## Task to carry out
Reproduce the stretch of the potty training post from "Friday, May 23, 2008" through "for a week." word for word.

## Page text

Friday, May 23, 2008

Potty Training Blues

This is just for me so I can get my feelings out and sort out my thoughts.
So I thought that we were finally almost to the point that Bailee would go potty all on her own and we wouldn't have to remind her very often. Of course that was short lived and the roller coaster ride began again. This week has be horrible, must be a regression from me leaving for a week.
Utter frustration set in a few days ago and today I am feeling at an all time low as a Mom. All day I have been saying that I am going to get her diapers again. It kills me to do that since we haven't bought her diapers in about 9 months. I feel like it might be the only way to let me relax about the whole potty training thing and then let her tell us when she feels comfortable with the potty again. I fear that I have been to hard on her when she has an accident and have caused her to be afraid of the toilet. I think that we were doing so well with the reward system that after a bit we felt like she would be fine with out the rewards, but then she slowly regressed and instead of returning to the reward system we started punishing her.
I am so confused as to what I should be doing as a parent right now. At the moment I just want to climb in bed and cry and not get out until she is potty trained. I know that I need to be gentle and patient, but it is so hard when you know your child knows what to do and when. Or does she? May be a break form potty training is what we all need to let the tension out of the air in our home. So what if we have two kids in diapers, right. It is more important that we are a happy family and that our daughter knows that we love her even if she isn't using the potty.

## Provided material
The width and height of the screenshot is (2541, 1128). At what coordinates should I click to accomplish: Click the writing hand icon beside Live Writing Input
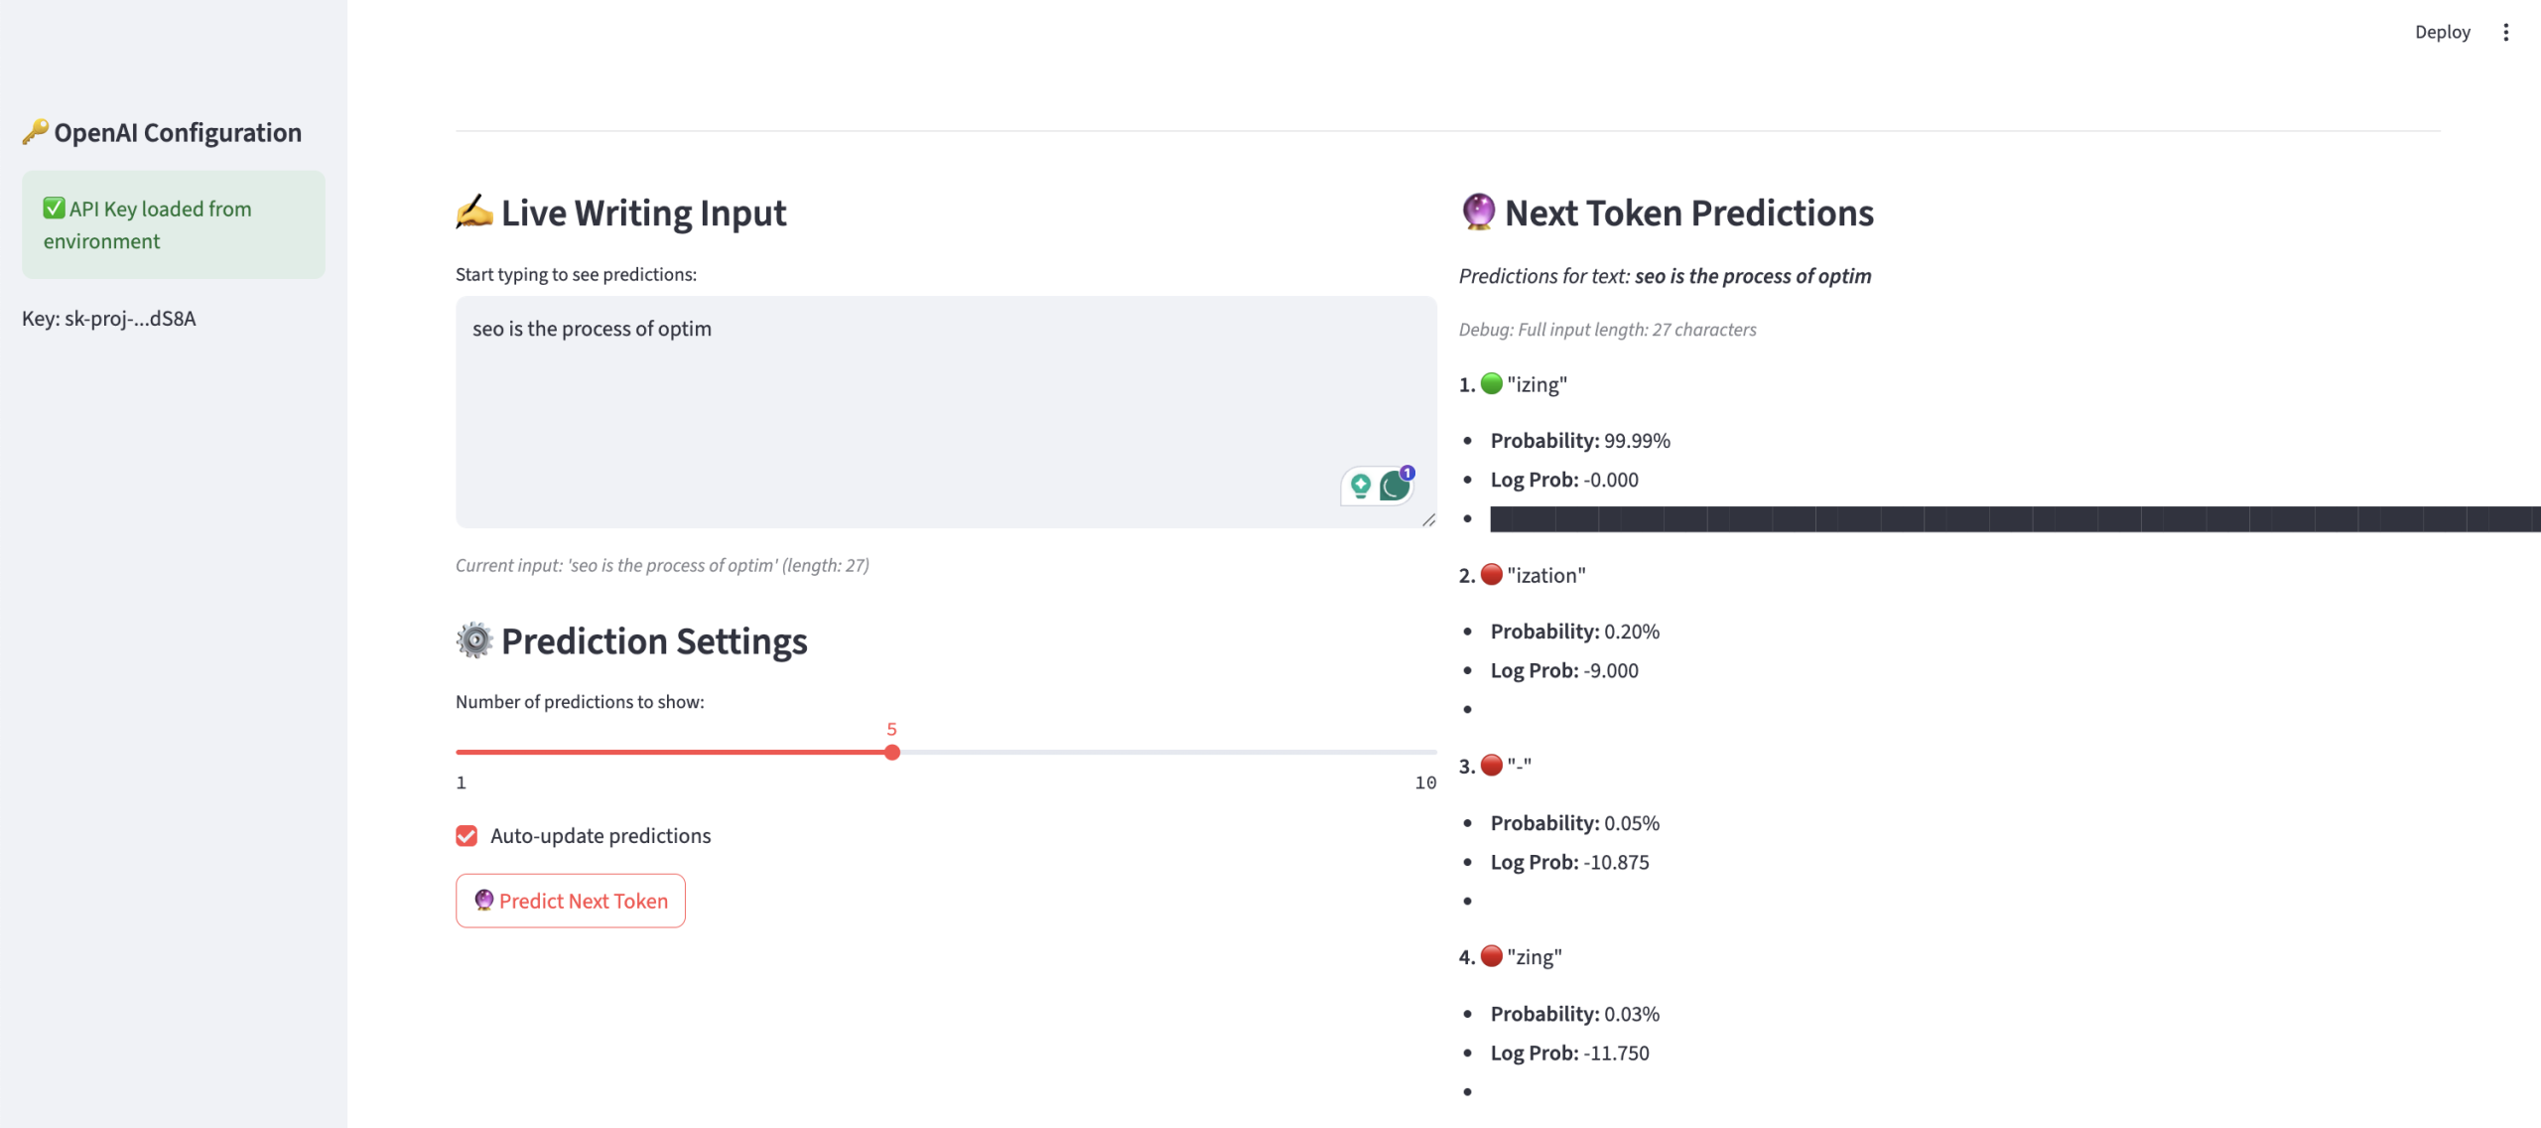(474, 212)
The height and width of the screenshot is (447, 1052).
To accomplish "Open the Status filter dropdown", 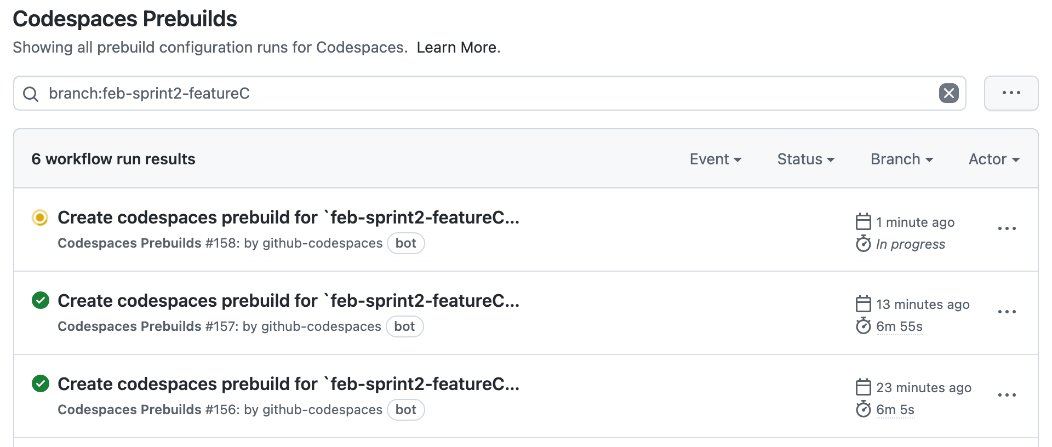I will (805, 159).
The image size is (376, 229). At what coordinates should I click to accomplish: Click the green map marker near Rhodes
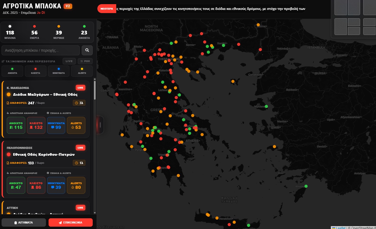pos(306,186)
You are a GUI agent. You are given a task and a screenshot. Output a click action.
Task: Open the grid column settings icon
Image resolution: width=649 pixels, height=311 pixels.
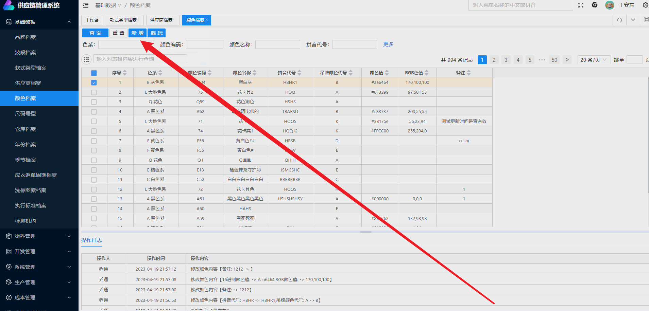pyautogui.click(x=86, y=59)
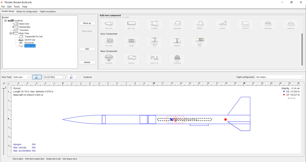This screenshot has width=306, height=162.
Task: Click the zoom out magnifier button
Action: click(37, 77)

## Solution to this exercise
Friday, May 23, 2008

Potty Training Blues

This is just for me so I can get my feelings out and sort out my thoughts.
So I thought that we were finally almost to the point that Bailee would go potty all on her own and we wouldn't have to remind her very often. Of course that was short lived and the roller coaster ride began again. This week has be horrible, must be a regression from me leaving for a week.